Steering Externalities: Benign Activation Steering Unintentionally Increases Jailbreak Risk for Large Language Models
Chen Xiong, Zhiyuan He, Pin-Yu Chen, Ching-Yun Ko, Tsung-Yi Ho
TL;DR
This work shows that activation steering, a practical post-training technique to steer LLMs toward benign utilities, can unintentionally erode safety margins and heighten jailbreak risk. By analyzing two benign steering paradigms (STEER-COMPLIANCE and STEER-JSON) across multiple models, the authors demonstrate both intrinsic safety regressions and amplified susceptibility to black-box jailbreaks like CoP, PAIR, and TAP on HarmBench. The paper provides mechanistic evidence—prefix-level autoregressive effects and hidden-space representation shifts—that explain how early-generation dynamics and internal encodings become more permissive toward harmful outputs. To mitigate these externalities, it proposes STEER-BIND, a safety-aware steering approach, and emphasizes the need for red-teaming and safety audits for steered deployments. The findings highlight a critical safety blind spot in deployment pipelines and urge developing robust, safety-conscious decoding-time control methods.
Abstract
Activation steering is a practical post-training model alignment technique to enhance the utility of Large Language Models (LLMs). Prior to deploying a model as a service, developers can steer a pre-trained model toward specific behavioral objectives, such as compliance or instruction adherence, without the need for retraining. This process is as simple as adding a steering vector to the model's internal representations. However, this capability unintentionally introduces critical and under-explored safety risks. We identify a phenomenon termed Steering Externalities, where steering vectors derived from entirely benign datasets-such as those enforcing strict compliance or specific output formats like JSON-inadvertently erode safety guardrails.
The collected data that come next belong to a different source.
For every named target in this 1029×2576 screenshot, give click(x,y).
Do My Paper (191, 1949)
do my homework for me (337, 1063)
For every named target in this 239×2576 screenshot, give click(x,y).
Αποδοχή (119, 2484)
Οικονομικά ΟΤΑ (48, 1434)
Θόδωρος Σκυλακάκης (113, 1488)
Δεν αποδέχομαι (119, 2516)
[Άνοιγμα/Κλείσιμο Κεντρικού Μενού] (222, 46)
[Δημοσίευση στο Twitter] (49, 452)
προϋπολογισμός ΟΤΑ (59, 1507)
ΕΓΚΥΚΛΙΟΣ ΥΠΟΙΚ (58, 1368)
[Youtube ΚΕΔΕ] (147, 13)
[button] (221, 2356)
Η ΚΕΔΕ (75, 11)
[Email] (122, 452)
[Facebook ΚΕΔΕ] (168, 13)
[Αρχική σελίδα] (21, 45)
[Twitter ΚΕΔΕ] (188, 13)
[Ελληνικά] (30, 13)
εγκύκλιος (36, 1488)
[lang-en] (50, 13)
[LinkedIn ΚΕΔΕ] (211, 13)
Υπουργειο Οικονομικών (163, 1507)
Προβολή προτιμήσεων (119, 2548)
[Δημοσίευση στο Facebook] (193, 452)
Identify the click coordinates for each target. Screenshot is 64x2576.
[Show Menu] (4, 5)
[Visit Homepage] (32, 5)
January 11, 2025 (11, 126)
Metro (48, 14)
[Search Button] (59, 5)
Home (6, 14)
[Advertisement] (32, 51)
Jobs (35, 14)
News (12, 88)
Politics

Experiments reveal that these interventions act as a force multiplier, creating new vulnerabilities to jailbreaks and increasing attack success rates to over 80% on standard benchmarks by bypassing the initial safety alignment. Ultimately, our results expose a critical blind spot in deployment: benign activation steering systematically erodes the "safety margin," rendering models more vulnerable to black-box attacks and proving that inference-time utility improvements must be rigorously audited for unintended safety externalities.